In many places in Switzerland, household rubbish disposal and collection is a paid service. Household refuse (except dangerous and cumbersome items, batteries, sofas, electrical appliances, etc.) in theory, is only to be collected if it is in bags which either have a payment sticker attached, in official bags with the surcharge paid when the bags are purchased or weighed at central collection bins. However in practice, this is difficult to enforce, for hygiene reasons and difficulty in identifying the perpetrators. However it is a financial incentive to recycle as much as possible, for recycling is usually free of charge or cheaper, albeit not always operated through a door-to-door collection. Swiss health officials and police often open up garbage for which the disposal charge has not been paid. They search for evidence such as old bills which connect the bag to the household/person they originated from. Fines for not paying the disposal fee can now be up to CHF 10,000.- in some municipalities. Again many people are now aware of this and remove their names and details from any documentation disposed of illegally before trashing it, therefore rendering it impossible and futile for health officials to identify where the rubbish is coming from. In fact in some areas the cost of the payment stickers or official rubbish sacks has fallen slightly.
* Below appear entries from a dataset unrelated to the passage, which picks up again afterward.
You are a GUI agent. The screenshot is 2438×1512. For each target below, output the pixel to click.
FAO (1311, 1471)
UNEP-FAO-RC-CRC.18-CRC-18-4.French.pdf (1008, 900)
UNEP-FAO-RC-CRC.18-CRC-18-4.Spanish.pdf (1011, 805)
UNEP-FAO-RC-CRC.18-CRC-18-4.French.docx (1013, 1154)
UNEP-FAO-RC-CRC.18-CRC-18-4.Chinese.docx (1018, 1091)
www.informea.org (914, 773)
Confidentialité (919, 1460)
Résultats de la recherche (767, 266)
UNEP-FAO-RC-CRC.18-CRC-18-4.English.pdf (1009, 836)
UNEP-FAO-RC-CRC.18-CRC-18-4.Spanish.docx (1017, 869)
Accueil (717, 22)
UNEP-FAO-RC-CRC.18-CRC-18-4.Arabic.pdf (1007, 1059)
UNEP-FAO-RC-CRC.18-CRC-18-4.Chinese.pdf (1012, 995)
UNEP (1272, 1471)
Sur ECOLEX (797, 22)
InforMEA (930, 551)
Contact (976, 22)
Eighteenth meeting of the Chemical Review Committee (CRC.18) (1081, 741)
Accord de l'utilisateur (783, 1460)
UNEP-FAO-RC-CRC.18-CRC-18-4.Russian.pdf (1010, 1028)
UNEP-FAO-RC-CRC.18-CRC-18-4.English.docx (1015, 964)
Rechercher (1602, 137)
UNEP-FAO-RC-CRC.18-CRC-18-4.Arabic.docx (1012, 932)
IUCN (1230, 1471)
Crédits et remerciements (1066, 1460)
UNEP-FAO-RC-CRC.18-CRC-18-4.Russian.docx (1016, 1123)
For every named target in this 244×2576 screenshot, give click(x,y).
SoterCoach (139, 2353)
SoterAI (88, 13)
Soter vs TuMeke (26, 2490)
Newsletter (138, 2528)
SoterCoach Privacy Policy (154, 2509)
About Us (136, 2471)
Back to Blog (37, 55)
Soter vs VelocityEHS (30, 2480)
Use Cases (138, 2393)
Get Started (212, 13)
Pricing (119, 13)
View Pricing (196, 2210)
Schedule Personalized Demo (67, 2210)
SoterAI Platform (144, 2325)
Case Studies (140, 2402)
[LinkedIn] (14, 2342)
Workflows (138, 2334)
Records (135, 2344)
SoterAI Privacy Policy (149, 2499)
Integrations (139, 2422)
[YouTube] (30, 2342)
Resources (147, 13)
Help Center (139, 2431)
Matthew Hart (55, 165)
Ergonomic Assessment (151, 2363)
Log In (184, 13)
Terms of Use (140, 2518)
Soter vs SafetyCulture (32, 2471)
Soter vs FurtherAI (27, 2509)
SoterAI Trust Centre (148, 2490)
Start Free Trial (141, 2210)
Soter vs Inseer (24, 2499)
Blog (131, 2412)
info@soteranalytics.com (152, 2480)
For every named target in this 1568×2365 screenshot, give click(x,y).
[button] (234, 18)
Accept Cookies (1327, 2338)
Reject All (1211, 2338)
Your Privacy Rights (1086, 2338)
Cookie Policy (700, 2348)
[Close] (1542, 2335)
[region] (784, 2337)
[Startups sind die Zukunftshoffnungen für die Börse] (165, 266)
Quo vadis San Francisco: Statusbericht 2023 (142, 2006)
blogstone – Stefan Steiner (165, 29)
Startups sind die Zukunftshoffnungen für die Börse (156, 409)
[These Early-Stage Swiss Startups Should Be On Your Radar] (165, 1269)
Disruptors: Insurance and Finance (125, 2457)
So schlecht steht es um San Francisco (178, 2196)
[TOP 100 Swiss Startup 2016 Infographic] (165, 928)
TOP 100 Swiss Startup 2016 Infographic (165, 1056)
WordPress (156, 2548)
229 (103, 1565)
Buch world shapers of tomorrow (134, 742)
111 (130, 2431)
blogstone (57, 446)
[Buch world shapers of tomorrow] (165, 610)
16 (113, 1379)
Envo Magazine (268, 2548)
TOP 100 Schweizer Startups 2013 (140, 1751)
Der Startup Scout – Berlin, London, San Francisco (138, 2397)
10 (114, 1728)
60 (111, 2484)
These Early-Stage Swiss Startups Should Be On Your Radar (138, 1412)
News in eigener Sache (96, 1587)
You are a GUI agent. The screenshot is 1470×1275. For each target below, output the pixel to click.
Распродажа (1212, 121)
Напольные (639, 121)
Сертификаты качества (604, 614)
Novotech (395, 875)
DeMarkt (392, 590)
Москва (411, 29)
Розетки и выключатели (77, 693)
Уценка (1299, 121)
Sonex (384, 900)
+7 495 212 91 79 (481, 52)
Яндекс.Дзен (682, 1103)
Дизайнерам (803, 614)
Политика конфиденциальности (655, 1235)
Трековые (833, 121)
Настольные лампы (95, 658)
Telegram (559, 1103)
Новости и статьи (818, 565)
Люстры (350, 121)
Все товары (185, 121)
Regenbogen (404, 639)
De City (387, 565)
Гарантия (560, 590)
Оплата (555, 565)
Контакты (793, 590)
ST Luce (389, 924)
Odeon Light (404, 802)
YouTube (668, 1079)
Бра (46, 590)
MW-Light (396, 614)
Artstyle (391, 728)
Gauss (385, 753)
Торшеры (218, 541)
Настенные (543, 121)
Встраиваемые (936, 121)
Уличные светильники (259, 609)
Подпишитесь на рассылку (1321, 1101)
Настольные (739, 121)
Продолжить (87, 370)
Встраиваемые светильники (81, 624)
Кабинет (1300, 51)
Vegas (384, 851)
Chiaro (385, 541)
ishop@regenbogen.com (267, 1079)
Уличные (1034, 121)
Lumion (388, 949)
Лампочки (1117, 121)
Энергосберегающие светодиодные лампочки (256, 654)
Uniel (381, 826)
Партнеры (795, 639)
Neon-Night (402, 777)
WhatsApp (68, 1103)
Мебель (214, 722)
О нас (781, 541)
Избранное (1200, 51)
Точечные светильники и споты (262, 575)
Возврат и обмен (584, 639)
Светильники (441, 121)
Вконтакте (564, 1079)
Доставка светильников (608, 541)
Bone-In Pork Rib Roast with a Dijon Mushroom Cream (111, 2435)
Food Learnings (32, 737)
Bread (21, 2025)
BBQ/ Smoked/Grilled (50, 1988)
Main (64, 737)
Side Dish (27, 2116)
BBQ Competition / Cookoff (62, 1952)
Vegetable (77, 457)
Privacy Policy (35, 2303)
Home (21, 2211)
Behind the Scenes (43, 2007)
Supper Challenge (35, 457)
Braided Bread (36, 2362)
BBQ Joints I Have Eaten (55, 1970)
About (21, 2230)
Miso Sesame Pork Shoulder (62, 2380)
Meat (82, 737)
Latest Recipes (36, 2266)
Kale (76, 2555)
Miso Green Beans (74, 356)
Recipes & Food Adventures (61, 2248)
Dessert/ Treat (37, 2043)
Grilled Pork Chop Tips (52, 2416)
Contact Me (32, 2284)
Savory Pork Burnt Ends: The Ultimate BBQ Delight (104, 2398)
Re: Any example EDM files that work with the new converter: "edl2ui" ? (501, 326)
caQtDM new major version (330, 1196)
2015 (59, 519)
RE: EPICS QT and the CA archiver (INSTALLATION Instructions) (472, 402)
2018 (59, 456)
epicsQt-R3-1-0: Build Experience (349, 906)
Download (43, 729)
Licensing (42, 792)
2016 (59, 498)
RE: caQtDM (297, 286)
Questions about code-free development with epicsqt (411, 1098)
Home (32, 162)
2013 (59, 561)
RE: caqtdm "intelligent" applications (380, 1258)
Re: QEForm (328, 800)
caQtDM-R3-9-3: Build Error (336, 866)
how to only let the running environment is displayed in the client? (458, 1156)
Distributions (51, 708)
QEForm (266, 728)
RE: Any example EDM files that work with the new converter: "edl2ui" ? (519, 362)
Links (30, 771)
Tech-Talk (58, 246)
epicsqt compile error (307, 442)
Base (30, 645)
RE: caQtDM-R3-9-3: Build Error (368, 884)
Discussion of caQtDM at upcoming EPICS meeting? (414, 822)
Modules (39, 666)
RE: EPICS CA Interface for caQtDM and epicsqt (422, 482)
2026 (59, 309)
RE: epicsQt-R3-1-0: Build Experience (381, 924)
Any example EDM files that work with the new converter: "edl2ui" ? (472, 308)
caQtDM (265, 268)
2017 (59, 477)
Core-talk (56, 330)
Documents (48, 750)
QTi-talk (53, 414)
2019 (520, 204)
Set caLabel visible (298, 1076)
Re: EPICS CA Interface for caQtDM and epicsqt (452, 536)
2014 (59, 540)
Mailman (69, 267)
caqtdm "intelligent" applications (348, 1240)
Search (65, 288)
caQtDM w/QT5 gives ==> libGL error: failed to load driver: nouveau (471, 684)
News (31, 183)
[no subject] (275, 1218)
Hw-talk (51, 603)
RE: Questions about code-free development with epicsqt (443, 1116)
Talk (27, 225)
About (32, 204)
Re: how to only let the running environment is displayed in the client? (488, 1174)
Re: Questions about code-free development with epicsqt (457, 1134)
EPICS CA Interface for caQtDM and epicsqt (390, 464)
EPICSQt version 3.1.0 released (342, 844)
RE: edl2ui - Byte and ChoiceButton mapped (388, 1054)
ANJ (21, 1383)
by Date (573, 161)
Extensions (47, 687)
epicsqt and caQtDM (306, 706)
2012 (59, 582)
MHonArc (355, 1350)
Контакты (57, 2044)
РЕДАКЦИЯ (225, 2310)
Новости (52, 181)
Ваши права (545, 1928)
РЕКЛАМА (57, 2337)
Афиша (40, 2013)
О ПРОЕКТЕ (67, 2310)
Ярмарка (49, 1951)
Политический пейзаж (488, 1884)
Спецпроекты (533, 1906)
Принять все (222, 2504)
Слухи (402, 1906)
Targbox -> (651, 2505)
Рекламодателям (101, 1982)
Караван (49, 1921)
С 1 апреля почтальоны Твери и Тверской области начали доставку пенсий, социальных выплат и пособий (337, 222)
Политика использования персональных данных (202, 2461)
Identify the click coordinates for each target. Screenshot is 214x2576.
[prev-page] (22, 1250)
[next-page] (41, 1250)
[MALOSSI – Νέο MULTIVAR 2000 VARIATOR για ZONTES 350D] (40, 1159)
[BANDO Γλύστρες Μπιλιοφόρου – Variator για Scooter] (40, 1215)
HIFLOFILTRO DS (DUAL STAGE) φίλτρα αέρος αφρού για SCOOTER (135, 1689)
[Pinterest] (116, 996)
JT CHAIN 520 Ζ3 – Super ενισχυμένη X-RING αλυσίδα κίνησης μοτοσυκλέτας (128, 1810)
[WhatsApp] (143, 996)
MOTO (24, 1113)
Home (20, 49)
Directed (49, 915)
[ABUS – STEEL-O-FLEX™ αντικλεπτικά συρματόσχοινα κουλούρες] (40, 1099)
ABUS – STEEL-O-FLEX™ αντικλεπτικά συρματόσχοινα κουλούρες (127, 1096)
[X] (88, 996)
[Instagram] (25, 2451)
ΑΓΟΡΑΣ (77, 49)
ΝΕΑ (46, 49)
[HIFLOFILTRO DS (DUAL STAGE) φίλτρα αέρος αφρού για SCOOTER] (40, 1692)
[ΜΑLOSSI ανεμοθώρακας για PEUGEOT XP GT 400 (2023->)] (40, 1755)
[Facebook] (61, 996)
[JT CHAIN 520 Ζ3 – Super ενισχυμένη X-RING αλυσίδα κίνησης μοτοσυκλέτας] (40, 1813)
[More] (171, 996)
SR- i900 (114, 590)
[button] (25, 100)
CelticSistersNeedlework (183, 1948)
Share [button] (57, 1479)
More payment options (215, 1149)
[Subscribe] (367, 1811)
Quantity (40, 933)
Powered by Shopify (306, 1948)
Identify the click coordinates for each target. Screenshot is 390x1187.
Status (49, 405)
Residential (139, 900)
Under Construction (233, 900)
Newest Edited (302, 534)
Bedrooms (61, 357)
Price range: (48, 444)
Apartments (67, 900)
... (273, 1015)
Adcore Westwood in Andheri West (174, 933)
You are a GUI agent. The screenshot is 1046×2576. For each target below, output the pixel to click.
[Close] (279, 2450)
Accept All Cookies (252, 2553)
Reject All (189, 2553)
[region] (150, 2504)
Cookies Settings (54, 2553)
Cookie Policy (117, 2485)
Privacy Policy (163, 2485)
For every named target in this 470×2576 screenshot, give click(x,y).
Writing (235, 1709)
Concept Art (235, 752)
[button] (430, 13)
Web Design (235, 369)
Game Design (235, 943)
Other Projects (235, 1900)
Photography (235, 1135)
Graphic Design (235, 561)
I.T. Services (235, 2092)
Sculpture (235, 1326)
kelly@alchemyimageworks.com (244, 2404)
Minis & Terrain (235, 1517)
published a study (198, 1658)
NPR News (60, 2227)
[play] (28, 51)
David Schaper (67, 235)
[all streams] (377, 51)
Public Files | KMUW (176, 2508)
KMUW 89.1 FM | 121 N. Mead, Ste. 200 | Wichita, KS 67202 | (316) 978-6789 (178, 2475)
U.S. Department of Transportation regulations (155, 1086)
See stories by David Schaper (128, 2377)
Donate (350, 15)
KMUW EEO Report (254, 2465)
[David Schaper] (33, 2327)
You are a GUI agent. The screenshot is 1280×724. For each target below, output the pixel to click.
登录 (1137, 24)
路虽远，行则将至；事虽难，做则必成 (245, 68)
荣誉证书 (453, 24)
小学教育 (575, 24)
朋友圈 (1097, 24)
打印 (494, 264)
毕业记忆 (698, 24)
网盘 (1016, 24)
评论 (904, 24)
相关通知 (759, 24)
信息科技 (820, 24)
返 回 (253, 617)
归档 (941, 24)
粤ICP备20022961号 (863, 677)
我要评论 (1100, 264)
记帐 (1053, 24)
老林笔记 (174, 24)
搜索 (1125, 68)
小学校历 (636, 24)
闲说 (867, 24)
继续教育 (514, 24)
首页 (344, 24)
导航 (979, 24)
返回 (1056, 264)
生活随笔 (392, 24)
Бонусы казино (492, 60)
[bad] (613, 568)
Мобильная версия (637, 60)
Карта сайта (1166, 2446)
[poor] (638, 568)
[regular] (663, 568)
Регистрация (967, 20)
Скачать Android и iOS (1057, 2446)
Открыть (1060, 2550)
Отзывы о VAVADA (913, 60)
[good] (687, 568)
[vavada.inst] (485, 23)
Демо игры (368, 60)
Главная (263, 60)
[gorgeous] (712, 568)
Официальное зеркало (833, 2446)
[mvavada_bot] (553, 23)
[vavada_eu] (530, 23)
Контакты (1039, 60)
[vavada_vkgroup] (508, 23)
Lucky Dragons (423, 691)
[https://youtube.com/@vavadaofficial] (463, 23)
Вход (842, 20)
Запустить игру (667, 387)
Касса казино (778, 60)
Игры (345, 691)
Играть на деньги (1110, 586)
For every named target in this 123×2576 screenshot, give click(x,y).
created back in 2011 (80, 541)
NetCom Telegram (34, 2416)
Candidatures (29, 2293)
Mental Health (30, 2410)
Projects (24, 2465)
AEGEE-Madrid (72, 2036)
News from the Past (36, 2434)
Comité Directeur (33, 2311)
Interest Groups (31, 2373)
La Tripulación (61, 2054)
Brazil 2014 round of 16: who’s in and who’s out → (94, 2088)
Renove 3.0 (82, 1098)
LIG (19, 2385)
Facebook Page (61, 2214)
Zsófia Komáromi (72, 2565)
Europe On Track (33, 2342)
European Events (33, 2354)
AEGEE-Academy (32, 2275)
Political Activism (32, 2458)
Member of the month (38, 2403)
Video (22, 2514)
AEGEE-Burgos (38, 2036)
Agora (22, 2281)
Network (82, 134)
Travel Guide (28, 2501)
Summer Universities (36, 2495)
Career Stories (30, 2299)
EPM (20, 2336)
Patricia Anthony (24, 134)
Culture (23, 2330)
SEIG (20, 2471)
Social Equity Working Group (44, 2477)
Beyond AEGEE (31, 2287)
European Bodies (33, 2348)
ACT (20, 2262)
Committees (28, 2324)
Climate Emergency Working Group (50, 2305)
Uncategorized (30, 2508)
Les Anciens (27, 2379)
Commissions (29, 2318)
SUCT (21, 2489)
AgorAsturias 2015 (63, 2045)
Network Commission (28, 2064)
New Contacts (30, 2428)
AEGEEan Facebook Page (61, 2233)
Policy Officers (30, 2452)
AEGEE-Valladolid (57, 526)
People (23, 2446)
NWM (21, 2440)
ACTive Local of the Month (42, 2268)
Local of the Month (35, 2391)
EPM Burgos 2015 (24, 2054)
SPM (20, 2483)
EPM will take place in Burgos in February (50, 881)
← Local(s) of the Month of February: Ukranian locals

However, where this has occurred, an annual taxation on refuse collection has been introduced or reintroduced as it were. In some extraordinary cases, a handful of municipalities have introduced refuse weighing machines and electronic chip-cards which need to be 'topped up' with money, thus enforcing payment for refuse elimination by weight and not volume. Again causing problems for elderly residents who would have to somehow get to the nearest refuse disposal point, possibly having to walk uphill or a significant distance. All such methods are proving unpopular Switzerland-wide, especially, as said, amongst the ageing Swiss nationals who often find it difficult to come to grips with the ever-imposing technological era. Dumping refuse and household waste inappropriately or illegally incurs a heavy fine.

== Bibliography ==
- Stefano Carattini, Andrea Baranzini and Rafael Lalive, "Is taxing waste a waste of time? Evidence from a supreme court decision", London School of Economics, 2016.